Ikea recently celebrated their 30th year in the UK – three decades of pushing creative boundaries, one ad at a time. Following this anniversary, we’re going to explore exactly how Ikea makes an impact through copy, sound, and voice – not just in the UK, but across the globe.
Back in 1996, the Swedish superbrand launched their ‘Chuck Out Your Chintz’ campaign, with creator Trevor Beatty stating that his intention was to challenge the notion that British people need to “make their house as beige as possible.” Since these early days, Ikea has continued to encourage colour and creativity, not just among their shoppers, but in their ads too.
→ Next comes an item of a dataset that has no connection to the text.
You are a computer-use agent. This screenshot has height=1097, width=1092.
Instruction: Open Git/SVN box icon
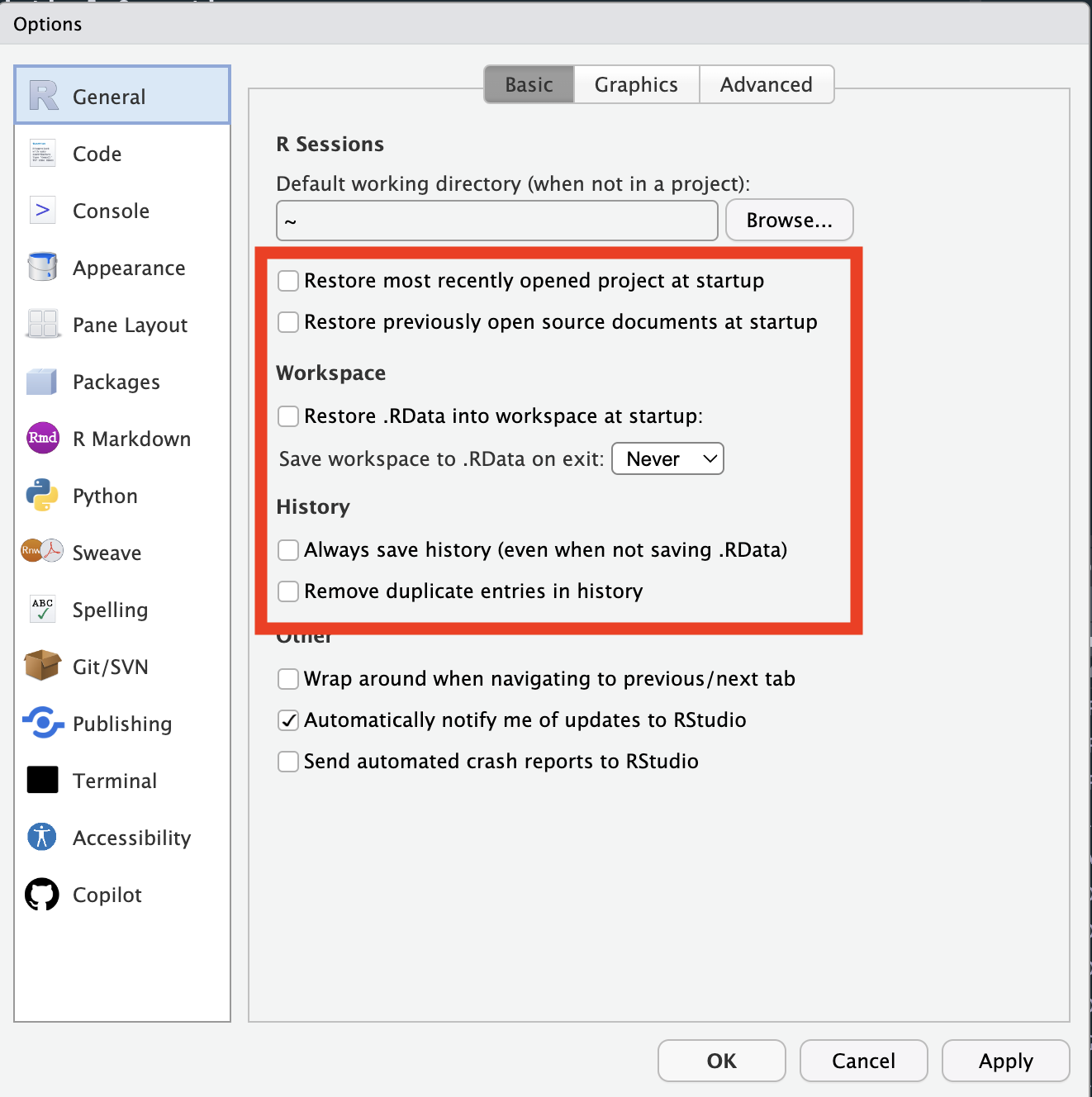coord(42,666)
Music has been key in this endeavour, as heard in their ‘Make a Fresh Start campaign’, which introduces lyrics from Cast’s Walkway track: “Just pack up, ship out, find a place of your own”. It’s a genius way of sparking an emotional connection with Ikea’s products – combining a sense of freedom with a ‘happy-go-lucky’ vibe. And it’s not just this ad that utilises music to make an impact. In their widely-talked about ‘Time For A Change’ ad, we’re introduced to a gang of aggressive gnomes – confronting frightened homeowners as they attempt to clear them from their garden. A comically sinister scene, the humour is heightened through the stark contrast of the musical backing – an operatic-style cover of Motley Crue’s ‘Time for Change’. It’s a perfect example of how Ikea puts a creative twist on the everyday.
In many of Ikea’s ads, voice is used just as creatively as music – working in tandem with copy to send out a memorable message. The ‘There’s no Bed like Home’ video is a perfect example of this – especially when Prunella Scales utters the line, “we are such stuff as dreams are made of” from The Tempest. This instantly dramatises the advert – adding theatrics while adopting a soothing, peaceful tone perfectly suited to sleep. Then to close, there’s the signature voice that makes Ikea instantly recognisable – their name read with the Swedish twang of ‘Ik-eya.’ Because while it’s a UK ad, they’ll always have an inherently Scandinavian brand identity.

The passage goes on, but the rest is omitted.